%%

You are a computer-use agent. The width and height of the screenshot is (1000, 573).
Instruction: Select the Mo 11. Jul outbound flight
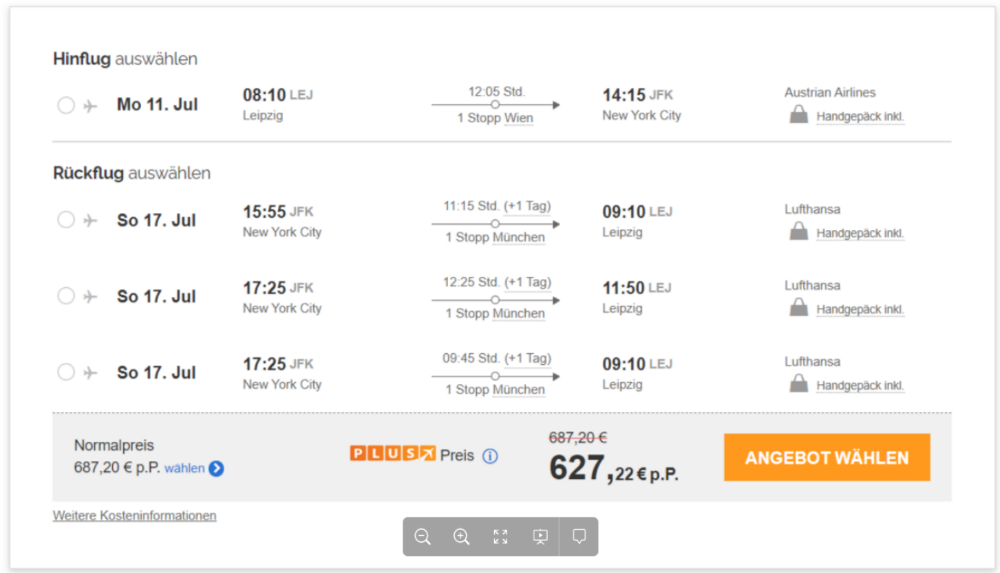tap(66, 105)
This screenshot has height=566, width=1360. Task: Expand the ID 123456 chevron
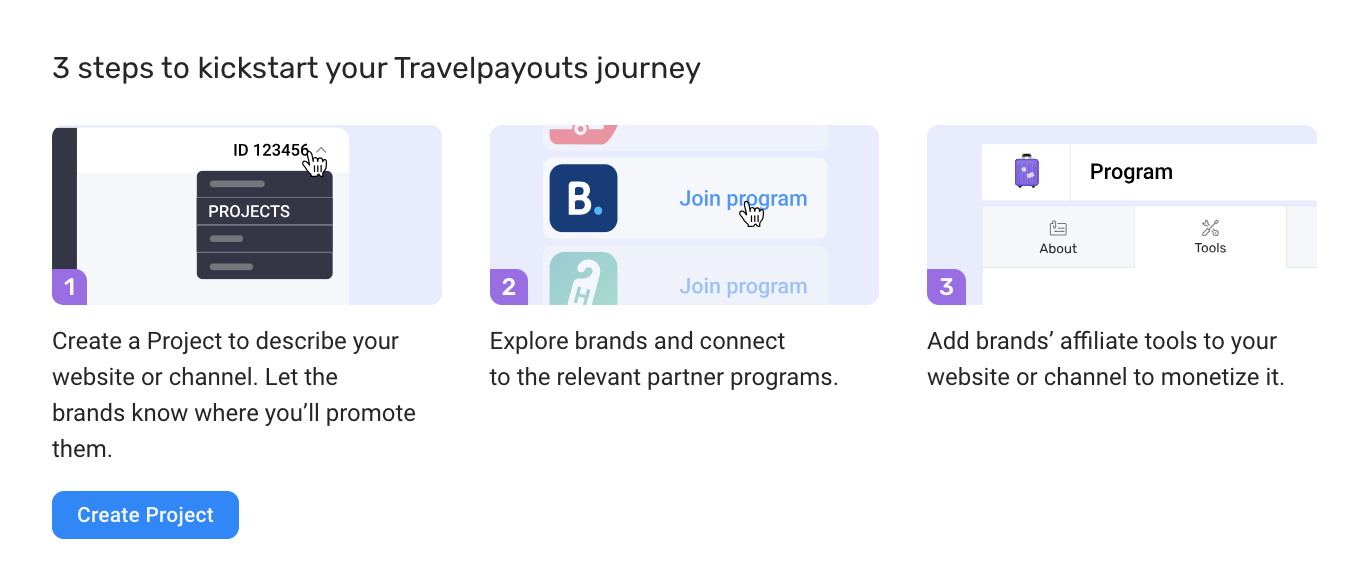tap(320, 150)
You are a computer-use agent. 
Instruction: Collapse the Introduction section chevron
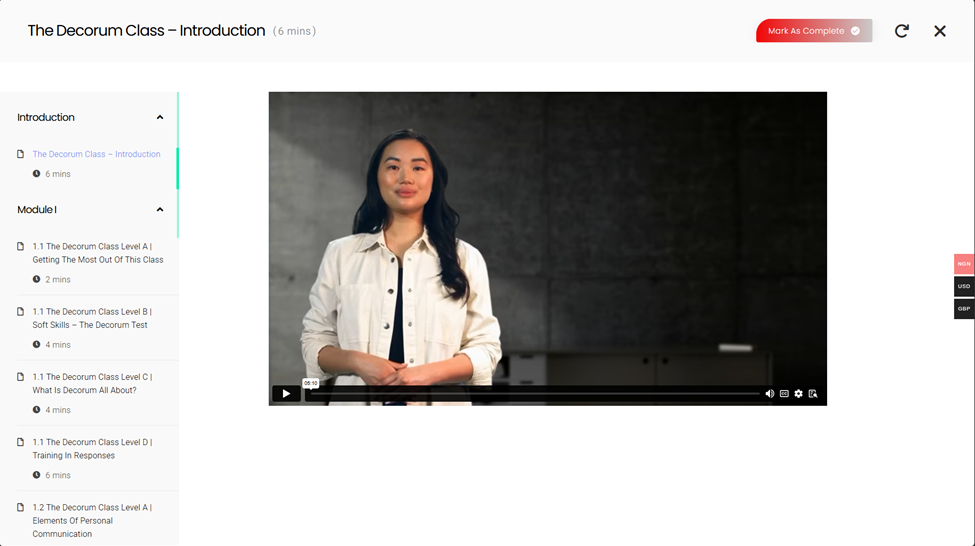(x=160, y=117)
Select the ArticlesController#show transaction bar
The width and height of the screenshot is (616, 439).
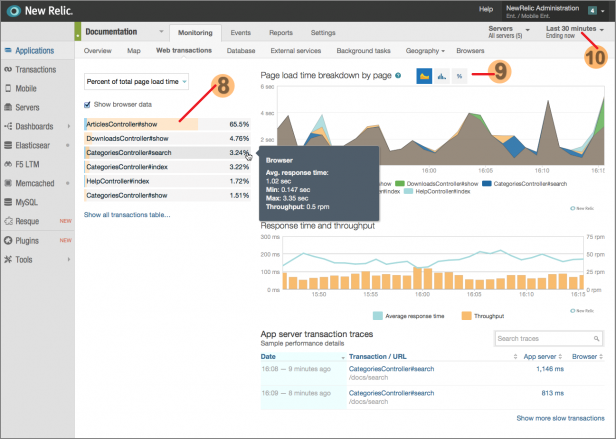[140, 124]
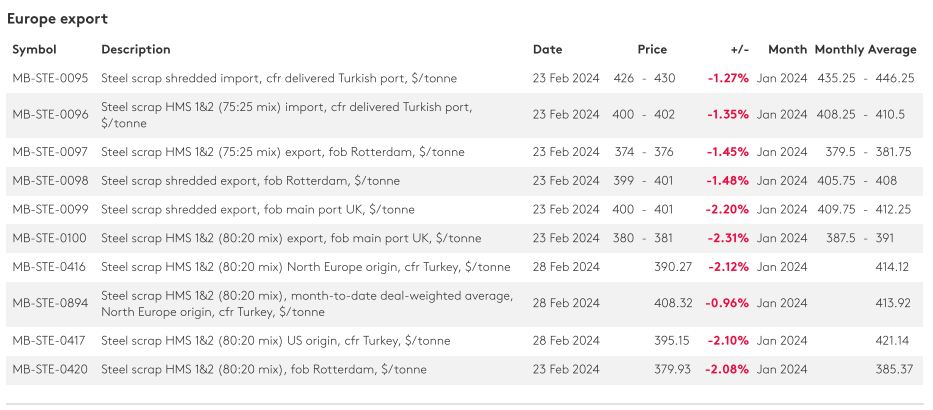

%%

TO DO>
Using the listing above, copy exactly the lines from the one that contains "The width and height of the screenshot is (616, 439)." through its last line, both included, but not the pictures.

WRITTEN SOLUTION>
The width and height of the screenshot is (616, 439).
[140, 124]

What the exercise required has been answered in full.